## DATA FOR THIS TASK:
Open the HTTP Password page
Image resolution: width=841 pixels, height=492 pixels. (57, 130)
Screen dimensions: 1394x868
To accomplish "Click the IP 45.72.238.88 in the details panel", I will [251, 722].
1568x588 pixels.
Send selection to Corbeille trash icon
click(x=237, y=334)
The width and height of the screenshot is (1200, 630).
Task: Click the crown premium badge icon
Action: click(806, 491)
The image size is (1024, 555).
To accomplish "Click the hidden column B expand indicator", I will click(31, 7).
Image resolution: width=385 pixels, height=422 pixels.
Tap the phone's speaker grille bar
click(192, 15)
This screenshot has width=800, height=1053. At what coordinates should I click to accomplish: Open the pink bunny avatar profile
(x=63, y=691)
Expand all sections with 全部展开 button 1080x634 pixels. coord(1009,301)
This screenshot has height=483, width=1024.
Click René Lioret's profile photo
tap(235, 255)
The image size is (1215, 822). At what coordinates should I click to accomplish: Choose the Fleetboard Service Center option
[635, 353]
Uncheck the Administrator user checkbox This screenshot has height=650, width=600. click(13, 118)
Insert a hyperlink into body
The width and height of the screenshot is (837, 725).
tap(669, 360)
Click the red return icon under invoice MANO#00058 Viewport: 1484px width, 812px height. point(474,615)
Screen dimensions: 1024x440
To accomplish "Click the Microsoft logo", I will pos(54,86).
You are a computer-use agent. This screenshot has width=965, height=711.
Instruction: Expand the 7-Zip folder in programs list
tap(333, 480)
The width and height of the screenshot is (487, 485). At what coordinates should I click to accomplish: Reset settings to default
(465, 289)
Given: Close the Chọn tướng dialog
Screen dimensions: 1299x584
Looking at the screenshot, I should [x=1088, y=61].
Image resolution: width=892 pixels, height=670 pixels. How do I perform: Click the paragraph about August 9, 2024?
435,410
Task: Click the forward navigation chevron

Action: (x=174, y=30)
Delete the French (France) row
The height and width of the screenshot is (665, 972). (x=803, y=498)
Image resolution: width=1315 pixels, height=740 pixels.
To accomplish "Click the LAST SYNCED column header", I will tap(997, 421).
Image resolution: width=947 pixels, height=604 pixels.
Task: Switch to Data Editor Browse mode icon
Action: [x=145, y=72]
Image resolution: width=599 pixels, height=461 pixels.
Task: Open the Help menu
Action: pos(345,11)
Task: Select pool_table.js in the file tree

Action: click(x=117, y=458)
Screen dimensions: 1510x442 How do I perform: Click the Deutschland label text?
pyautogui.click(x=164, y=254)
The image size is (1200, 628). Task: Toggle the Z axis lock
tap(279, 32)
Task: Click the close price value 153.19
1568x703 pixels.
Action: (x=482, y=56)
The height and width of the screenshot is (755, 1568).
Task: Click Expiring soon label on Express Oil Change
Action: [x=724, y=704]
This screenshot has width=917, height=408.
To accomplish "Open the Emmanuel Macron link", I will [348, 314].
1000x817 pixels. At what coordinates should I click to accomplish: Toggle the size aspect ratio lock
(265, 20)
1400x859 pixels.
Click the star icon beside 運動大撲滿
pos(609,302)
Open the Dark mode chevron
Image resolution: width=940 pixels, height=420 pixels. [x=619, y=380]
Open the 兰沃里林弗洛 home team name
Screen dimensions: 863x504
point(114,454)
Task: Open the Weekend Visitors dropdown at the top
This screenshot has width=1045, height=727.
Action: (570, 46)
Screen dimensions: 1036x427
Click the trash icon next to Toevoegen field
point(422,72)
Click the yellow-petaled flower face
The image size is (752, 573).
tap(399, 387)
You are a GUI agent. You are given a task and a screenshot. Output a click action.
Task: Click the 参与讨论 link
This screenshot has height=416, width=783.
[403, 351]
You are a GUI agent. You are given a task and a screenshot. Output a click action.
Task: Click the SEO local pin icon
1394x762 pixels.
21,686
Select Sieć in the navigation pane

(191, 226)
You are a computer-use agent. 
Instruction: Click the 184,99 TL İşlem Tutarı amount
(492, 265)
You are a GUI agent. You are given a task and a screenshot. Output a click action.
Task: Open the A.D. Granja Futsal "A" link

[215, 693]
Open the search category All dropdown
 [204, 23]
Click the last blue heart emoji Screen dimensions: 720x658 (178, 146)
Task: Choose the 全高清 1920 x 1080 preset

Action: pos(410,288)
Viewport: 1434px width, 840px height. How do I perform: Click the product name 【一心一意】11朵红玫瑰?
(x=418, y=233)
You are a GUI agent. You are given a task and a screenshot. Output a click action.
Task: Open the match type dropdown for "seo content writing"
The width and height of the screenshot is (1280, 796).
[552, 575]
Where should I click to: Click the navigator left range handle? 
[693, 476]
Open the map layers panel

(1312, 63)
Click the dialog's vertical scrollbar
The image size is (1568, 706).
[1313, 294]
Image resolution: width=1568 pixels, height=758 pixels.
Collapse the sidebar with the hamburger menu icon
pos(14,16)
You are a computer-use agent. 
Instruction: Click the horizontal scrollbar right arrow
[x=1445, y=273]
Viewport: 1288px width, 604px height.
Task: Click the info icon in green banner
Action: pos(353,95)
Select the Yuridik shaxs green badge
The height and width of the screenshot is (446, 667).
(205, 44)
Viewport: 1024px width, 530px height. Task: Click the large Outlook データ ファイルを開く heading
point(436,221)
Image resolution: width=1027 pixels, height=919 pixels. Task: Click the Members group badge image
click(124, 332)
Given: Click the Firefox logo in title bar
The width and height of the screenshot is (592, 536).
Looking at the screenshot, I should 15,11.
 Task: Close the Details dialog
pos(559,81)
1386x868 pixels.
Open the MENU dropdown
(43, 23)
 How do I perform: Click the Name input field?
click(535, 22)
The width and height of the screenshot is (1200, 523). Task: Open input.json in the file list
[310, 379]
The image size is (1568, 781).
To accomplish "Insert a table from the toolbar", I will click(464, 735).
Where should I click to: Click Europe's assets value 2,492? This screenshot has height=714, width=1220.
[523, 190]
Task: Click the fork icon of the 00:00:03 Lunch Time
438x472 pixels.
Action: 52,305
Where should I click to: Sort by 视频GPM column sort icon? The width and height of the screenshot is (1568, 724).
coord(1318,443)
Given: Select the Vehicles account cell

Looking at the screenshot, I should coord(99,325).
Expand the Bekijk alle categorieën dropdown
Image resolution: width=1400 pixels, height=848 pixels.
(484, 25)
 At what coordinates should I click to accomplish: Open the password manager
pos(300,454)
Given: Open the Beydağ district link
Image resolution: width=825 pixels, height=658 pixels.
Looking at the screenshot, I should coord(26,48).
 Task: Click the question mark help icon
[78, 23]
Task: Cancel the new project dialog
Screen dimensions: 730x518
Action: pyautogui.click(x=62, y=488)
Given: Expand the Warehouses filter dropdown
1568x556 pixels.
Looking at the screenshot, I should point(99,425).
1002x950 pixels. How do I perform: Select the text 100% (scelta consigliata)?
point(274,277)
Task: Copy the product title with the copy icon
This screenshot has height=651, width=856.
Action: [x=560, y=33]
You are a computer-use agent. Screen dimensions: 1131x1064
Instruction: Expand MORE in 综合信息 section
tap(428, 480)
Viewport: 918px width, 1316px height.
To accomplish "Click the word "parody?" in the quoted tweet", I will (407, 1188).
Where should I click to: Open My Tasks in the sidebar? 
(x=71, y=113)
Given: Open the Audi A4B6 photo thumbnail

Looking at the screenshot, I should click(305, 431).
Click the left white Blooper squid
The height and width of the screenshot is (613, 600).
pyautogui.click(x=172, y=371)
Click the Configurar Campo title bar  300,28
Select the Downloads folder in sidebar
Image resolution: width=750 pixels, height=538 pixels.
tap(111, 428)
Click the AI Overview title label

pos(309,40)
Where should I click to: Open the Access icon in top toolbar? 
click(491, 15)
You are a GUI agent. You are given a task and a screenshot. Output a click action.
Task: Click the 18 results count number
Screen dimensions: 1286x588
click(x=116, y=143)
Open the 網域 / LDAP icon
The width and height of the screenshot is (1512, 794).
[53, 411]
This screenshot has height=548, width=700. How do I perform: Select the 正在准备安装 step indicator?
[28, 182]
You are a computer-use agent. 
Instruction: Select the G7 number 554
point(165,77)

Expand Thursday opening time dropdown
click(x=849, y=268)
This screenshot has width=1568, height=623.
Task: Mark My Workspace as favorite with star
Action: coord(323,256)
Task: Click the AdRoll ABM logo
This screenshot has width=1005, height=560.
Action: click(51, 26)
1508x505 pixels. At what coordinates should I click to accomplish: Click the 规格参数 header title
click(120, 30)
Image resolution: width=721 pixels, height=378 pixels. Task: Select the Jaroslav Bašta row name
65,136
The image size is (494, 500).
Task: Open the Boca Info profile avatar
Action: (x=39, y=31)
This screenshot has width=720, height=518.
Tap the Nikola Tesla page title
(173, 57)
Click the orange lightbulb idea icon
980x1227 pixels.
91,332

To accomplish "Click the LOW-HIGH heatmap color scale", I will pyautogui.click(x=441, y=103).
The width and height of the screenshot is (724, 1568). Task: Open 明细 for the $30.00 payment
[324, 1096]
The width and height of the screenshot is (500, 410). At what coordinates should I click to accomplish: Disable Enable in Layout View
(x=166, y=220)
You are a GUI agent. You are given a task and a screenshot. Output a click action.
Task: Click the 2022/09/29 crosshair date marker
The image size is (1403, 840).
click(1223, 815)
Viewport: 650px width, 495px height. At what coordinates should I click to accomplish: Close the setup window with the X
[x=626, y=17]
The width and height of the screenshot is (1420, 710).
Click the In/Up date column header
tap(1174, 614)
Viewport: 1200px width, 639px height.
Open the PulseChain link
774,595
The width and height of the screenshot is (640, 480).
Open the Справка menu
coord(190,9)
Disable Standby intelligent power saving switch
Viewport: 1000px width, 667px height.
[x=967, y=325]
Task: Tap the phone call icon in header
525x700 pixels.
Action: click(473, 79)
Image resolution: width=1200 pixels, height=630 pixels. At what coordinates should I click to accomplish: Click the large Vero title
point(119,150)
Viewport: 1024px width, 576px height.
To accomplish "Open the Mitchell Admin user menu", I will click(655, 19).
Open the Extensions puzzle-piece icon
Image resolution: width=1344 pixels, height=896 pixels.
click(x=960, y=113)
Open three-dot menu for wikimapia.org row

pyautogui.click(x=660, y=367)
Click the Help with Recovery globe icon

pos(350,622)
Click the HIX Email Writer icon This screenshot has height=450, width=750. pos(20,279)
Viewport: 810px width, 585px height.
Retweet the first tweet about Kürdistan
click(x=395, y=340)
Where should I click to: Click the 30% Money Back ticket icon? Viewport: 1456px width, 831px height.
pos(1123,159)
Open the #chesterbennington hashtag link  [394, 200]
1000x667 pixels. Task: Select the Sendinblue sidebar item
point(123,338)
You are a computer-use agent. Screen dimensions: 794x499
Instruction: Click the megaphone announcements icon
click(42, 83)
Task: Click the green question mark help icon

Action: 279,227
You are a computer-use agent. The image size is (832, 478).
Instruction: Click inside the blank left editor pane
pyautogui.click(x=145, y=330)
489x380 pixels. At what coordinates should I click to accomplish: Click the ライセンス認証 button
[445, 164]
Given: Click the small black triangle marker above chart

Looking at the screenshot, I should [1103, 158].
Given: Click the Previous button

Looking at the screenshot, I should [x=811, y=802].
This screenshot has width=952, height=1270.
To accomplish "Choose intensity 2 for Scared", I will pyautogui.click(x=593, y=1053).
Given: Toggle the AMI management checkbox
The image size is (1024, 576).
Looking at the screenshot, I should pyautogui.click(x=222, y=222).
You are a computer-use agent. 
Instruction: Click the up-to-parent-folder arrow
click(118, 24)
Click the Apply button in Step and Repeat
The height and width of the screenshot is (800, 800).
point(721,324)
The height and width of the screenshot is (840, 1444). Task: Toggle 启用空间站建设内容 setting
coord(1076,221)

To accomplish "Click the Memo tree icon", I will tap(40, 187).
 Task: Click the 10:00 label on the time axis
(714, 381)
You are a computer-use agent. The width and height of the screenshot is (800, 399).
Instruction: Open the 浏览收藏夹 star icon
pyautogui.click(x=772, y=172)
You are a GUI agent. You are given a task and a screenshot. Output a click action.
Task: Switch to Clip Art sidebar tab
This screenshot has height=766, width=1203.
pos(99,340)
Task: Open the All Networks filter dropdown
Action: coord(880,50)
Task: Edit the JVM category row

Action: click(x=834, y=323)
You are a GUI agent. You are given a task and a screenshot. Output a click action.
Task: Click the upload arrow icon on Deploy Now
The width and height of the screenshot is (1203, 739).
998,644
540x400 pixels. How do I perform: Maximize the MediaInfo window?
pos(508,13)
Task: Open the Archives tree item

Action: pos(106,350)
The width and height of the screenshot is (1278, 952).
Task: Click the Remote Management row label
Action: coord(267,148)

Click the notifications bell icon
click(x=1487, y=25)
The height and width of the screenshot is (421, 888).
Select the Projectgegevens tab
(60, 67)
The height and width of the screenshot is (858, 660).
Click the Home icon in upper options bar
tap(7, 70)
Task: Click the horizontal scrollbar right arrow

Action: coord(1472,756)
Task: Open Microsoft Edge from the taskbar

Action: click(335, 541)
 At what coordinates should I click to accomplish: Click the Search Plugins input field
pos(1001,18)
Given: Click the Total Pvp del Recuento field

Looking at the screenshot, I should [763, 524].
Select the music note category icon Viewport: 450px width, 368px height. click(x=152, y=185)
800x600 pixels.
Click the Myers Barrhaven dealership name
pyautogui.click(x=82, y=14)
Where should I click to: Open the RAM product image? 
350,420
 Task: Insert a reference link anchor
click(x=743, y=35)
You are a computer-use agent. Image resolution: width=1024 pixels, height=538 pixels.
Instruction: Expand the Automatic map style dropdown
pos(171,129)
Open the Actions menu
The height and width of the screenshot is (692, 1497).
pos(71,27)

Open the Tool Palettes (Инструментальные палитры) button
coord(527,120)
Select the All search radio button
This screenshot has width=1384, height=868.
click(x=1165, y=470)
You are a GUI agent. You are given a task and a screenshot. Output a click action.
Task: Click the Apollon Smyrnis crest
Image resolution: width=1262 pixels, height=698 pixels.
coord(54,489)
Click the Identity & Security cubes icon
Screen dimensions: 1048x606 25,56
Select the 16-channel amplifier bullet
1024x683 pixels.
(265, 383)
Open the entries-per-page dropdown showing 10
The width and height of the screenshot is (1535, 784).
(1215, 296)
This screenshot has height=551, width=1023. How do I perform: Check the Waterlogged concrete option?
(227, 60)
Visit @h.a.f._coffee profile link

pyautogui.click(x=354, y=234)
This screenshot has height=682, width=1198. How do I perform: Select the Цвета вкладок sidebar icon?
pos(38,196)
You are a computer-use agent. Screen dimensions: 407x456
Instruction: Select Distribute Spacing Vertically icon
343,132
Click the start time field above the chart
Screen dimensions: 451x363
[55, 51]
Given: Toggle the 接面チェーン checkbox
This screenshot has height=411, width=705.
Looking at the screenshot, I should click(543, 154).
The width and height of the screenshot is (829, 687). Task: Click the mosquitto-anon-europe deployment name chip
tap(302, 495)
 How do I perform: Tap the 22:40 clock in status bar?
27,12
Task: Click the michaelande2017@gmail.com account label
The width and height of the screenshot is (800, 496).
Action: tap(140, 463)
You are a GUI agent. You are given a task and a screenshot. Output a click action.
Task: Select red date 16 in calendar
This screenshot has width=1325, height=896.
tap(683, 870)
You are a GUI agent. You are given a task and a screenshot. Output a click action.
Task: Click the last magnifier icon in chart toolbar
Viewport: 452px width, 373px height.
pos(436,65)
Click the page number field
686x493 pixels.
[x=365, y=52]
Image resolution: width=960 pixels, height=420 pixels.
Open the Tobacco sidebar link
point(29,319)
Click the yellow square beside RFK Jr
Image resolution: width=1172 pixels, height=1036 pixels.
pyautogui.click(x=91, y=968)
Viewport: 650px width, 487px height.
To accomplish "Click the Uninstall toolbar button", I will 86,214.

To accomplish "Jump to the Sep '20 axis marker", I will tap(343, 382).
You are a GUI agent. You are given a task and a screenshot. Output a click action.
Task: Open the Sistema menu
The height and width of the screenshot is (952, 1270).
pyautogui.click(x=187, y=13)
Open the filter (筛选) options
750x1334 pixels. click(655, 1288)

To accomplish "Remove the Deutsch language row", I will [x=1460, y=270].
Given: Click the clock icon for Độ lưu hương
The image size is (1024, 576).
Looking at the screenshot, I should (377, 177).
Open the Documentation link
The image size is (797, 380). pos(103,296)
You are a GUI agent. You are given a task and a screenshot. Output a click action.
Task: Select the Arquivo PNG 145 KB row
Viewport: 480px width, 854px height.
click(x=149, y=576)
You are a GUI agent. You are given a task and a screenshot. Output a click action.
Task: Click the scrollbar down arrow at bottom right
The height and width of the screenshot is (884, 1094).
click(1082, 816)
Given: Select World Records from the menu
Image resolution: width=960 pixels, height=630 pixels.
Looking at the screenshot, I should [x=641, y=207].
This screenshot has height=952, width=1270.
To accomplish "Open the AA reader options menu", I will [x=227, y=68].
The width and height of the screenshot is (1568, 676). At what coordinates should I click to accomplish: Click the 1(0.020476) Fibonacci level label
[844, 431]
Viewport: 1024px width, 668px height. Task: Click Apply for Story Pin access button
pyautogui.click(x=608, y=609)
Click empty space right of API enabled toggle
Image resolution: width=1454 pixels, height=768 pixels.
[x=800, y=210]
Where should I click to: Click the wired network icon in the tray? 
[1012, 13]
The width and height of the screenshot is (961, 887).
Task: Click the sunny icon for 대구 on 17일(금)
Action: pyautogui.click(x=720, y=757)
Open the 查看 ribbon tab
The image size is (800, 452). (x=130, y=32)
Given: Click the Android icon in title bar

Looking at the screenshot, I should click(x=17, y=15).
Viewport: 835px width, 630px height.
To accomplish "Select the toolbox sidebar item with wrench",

## REQUIRED WORK:
Write down, word for word, the lines above from the one containing "Task: Switch to Clip Art sidebar tab" through the one containing "800x600 pixels.", both ends included.

## OUTPUT:
Task: Switch to Clip Art sidebar tab
This screenshot has height=766, width=1203.
pos(99,340)
Task: Open the All Networks filter dropdown
Action: coord(880,50)
Task: Edit the JVM category row

Action: click(x=834, y=323)
You are a GUI agent. You are given a task and a screenshot. Output a click action.
Task: Click the upload arrow icon on Deploy Now
The width and height of the screenshot is (1203, 739).
998,644
540x400 pixels. How do I perform: Maximize the MediaInfo window?
pos(508,13)
Task: Open the Archives tree item

Action: pos(106,350)
The width and height of the screenshot is (1278, 952).
Task: Click the Remote Management row label
Action: coord(267,148)

Click the notifications bell icon
click(x=1487, y=25)
The height and width of the screenshot is (421, 888).
Select the Projectgegevens tab
(60, 67)
The height and width of the screenshot is (858, 660).
Click the Home icon in upper options bar
tap(7, 70)
Task: Click the horizontal scrollbar right arrow

Action: coord(1472,756)
Task: Open Microsoft Edge from the taskbar

Action: click(335, 541)
 At what coordinates should I click to accomplish: Click the Search Plugins input field
pos(1001,18)
Given: Click the Total Pvp del Recuento field

Looking at the screenshot, I should [763, 524].
Select the music note category icon Viewport: 450px width, 368px height. click(x=152, y=185)
800x600 pixels.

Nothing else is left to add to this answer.